**PROBLEM**
Can you turn the lines from the one containing "Click the Grand Total amount £17,877.60" through the one containing "click(260, 423)" into a JSON list of strings, one per line, leaving out blank lines?

(Word and element location records)

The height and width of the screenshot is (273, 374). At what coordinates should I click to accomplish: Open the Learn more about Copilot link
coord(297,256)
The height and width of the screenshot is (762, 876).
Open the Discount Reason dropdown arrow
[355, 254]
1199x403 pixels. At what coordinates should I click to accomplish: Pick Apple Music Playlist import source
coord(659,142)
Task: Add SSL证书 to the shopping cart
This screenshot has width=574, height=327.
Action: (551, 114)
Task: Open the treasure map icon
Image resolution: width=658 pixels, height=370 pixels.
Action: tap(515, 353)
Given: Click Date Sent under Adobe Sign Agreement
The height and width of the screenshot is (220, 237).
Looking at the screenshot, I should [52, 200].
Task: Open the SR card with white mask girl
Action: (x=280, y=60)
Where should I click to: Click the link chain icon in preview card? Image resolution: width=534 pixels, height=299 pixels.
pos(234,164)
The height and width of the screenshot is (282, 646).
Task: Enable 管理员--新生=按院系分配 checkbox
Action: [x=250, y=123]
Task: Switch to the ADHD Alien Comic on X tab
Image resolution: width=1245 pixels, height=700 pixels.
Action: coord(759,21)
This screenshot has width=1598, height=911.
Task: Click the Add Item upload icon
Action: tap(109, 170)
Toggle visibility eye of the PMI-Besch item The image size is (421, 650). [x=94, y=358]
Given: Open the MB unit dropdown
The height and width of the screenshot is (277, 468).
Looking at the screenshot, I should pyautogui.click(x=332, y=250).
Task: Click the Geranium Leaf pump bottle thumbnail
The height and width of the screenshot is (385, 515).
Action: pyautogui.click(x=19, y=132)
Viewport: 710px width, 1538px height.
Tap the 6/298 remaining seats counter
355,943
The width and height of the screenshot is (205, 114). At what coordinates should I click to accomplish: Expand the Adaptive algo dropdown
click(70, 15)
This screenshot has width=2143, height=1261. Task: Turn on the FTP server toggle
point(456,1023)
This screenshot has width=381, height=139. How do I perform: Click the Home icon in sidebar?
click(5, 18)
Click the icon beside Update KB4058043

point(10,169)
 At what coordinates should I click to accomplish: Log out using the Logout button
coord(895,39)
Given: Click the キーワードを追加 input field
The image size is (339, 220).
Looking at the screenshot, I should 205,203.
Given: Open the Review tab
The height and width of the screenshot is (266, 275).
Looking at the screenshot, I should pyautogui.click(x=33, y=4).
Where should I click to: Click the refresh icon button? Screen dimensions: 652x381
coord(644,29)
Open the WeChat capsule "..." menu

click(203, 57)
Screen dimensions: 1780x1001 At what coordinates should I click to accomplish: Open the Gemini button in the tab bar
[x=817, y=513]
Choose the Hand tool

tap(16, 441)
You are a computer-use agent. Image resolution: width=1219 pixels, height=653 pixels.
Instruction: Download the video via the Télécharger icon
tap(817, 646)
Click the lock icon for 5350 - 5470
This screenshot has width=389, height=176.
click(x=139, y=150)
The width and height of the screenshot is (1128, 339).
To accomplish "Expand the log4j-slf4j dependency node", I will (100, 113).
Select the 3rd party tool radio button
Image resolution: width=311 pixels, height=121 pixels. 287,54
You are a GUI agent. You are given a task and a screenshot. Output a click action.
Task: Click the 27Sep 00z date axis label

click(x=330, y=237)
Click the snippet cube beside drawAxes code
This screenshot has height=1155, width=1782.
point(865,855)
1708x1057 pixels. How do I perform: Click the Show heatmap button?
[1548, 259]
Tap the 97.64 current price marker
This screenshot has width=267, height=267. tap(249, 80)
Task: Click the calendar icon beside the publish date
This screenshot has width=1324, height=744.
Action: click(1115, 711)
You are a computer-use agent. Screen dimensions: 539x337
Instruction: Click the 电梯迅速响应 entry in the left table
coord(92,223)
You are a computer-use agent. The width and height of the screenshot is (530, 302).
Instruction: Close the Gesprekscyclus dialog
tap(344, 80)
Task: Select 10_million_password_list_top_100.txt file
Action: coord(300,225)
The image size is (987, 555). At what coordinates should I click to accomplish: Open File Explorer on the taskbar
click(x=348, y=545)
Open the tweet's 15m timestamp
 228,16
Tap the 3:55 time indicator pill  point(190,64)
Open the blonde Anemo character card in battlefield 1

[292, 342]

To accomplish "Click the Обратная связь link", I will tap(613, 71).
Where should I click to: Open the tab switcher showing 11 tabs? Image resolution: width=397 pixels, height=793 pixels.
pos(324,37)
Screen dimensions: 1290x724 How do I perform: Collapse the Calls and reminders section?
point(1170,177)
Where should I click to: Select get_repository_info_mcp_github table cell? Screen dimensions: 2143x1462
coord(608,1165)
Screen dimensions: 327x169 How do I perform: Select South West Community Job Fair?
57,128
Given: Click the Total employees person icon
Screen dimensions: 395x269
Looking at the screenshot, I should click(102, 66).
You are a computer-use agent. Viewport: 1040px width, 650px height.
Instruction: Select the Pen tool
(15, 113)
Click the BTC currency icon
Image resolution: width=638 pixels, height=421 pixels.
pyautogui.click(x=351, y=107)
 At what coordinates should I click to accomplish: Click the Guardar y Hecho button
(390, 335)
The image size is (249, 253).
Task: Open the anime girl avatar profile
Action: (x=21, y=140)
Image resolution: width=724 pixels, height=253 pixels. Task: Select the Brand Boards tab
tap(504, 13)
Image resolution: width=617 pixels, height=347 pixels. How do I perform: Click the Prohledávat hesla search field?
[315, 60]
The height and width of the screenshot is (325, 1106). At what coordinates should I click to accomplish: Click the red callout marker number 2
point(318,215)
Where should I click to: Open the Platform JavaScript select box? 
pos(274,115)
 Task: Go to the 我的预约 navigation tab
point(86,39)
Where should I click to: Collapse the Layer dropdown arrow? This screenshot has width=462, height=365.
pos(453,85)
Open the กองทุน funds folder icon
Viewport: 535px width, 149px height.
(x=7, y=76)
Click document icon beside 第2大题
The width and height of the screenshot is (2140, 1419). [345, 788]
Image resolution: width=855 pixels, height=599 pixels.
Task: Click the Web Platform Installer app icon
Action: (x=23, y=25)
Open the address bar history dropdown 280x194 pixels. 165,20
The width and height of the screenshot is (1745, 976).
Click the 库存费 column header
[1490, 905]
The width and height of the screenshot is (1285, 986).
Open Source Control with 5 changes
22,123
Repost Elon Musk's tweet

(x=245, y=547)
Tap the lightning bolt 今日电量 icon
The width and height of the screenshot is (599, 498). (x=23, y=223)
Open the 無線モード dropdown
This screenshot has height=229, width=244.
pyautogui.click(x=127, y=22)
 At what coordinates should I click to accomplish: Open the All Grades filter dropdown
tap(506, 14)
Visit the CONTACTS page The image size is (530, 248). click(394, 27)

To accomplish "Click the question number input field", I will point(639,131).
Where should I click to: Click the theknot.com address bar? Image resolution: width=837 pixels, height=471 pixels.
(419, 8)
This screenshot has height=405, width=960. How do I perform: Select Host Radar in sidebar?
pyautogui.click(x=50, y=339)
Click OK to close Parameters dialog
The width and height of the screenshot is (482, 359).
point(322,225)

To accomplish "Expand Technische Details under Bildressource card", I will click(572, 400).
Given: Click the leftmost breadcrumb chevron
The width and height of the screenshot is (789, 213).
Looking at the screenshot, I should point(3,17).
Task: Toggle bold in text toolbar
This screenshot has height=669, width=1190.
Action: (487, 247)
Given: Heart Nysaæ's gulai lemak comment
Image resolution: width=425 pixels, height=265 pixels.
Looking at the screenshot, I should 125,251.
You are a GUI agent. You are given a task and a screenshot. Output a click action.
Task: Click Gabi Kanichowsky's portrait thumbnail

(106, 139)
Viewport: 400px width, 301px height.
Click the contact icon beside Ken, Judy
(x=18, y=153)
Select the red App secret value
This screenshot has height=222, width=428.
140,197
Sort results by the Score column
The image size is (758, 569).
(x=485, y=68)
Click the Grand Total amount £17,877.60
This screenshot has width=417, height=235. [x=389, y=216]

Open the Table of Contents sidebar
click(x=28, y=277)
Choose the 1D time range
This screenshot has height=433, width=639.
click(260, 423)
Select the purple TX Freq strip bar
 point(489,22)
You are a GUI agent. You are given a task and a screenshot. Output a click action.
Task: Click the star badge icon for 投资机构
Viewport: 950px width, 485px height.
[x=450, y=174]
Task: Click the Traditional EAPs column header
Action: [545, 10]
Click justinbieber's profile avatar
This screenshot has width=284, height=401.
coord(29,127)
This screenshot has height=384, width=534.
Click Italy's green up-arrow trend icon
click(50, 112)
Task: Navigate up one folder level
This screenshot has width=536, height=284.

**FULL RESPONSE**
[
  "Click the Grand Total amount £17,877.60",
  "This screenshot has width=417, height=235. [x=389, y=216]",
  "Open the Table of Contents sidebar",
  "click(x=28, y=277)",
  "Choose the 1D time range",
  "This screenshot has height=433, width=639.",
  "click(260, 423)"
]